(Saved data entries)
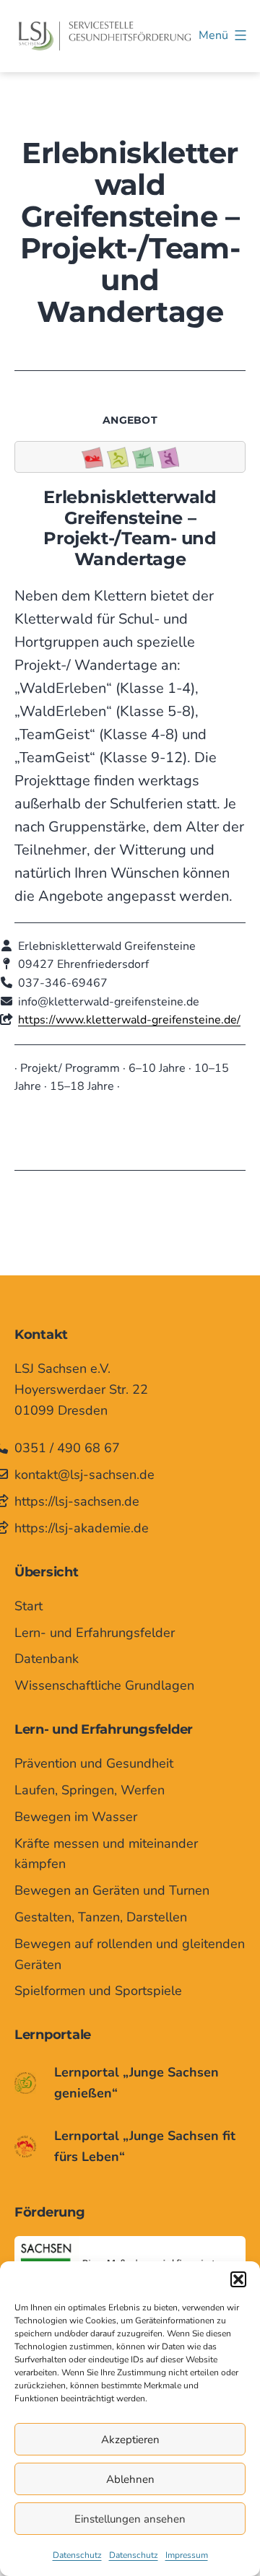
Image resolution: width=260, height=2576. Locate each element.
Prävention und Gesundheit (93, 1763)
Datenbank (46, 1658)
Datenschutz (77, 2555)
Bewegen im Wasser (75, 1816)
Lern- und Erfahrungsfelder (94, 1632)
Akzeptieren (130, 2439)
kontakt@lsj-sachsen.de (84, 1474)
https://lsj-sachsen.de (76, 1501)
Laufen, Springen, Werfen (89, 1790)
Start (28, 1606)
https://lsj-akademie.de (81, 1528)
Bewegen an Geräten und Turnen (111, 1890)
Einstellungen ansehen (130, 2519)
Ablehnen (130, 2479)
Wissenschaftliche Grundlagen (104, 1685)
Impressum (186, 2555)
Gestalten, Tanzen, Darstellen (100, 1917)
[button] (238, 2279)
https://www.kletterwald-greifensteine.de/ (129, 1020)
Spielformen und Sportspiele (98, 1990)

▶ [TASK]: Reproduce verbatim only the lines from the one holding "https://www.kletterwald-greifensteine.de/ (129, 1020)" through the end of the records.

▶ [YOUR SOLUTION]:
https://www.kletterwald-greifensteine.de/ (129, 1020)
Spielformen und Sportspiele (98, 1990)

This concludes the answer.